▶ Lesetext
--------------------
Der erste Kollektivprozess

Doch nach diesem schockierenden Ereignis dauerte es noch einmal zwei Generationen, bevor der letzte Kaiser Westroms, ein Junge namens Romulus Augustulus, abgesetzt wurde und sein Entthroner, der Vandale Odoaker, dessen Insignien nach Konstantinopel sandte. 476, das ist in den Geschichtsbüchern die fett gedruckte Zahl, die das Ende Roms, mehr als tausend Jahre nach seiner sagenhaften Gründung, bezeichnet.

Mit dieser Zahl verbindet sich eine These. Es waren die Germanenvölker, die, selbst angetrieben von den aus Asien herandrängenden Hunnen, die Grenzen des Imperiums überschwemmten, um dann die Zentrale zu stürzen. Die Zukunft gehörte nicht mehr einem Reich, sondern Völkern: Goten, Vandalen, Franken, Sachsen. Doch die Barbarenthese, vor allem dem 19. Jahrhundert teuer, ist nur eine unter vielen, die den Untergang Roms erklären sollen. Der Althistoriker Alexander Demandt hat 210 solcher Gründe aufgelistet, die im Lauf der Jahrhunderte vorgebracht wurden.

Das liegt auch daran, dass der Untergang Roms größer ist als die Taten und Unterlassungen einzelner. Es ist der erste Kollektivprozess, der sich im Licht der Geschichte des Westens abspielte. Mit Rom verschwand nicht nur ein Herrschaftssystem, sondern eine ganze Zivilisation. Wasserleitungen wurden unterbrochen, Straßen verloren sich in neuen Wildnissen, Stadtzentren zerbröckelten, Sprachen verwandelten sich, Götter wurden fremd, Bibliotheken versanken.
--------------------
▶ Bereitgestelltes Material
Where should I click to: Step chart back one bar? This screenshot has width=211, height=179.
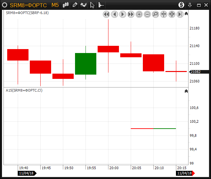(x=114, y=14)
--------------------
▶ Aufgaben
1. Zitiere aus dem Lesetext die Stelle zwischen „Mit dieser Zahl“ und „der Jahrhunderte vorgebracht wurden.“, beide eingeschlossen.
2. Nenne alle Völker, die der Lesetext nach den Worten „Die Zukunft gehörte nicht mehr einem Reich, sondern Völkern“ aufzählt.
3. Erkläre mit den Angaben aus dem Lesetext, warum so viele verschiedene Gründe für den Untergang Roms vorgebracht wurden.

▶ Lösungen
1.
Mit dieser Zahl verbindet sich eine These. Es waren die Germanenvölker, die, selbst angetrieben von den aus Asien herandrängenden Hunnen, die Grenzen des Imperiums überschwemmten, um dann die Zentrale zu stürzen. Die Zukunft gehörte nicht mehr einem Reich, sondern Völkern: Goten, Vandalen, Franken, Sachsen. Doch die Barbarenthese, vor allem dem 19. Jahrhundert teuer, ist nur eine unter vielen, die den Untergang Roms erklären sollen. Der Althistoriker Alexander Demandt hat 210 solcher Gründe aufgelistet, die im Lauf der Jahrhunderte vorgebracht wurden.

2. Goten, Vandalen, Franken, Sachsen

3. Das liegt laut Lesetext auch daran, dass der Untergang Roms größer ist als die Taten und Unterlassungen Einzelner. Es war der erste Kollektivprozess in der Geschichte des Westens, bei dem nicht nur ein Herrschaftssystem, sondern eine ganze Zivilisation verschwand.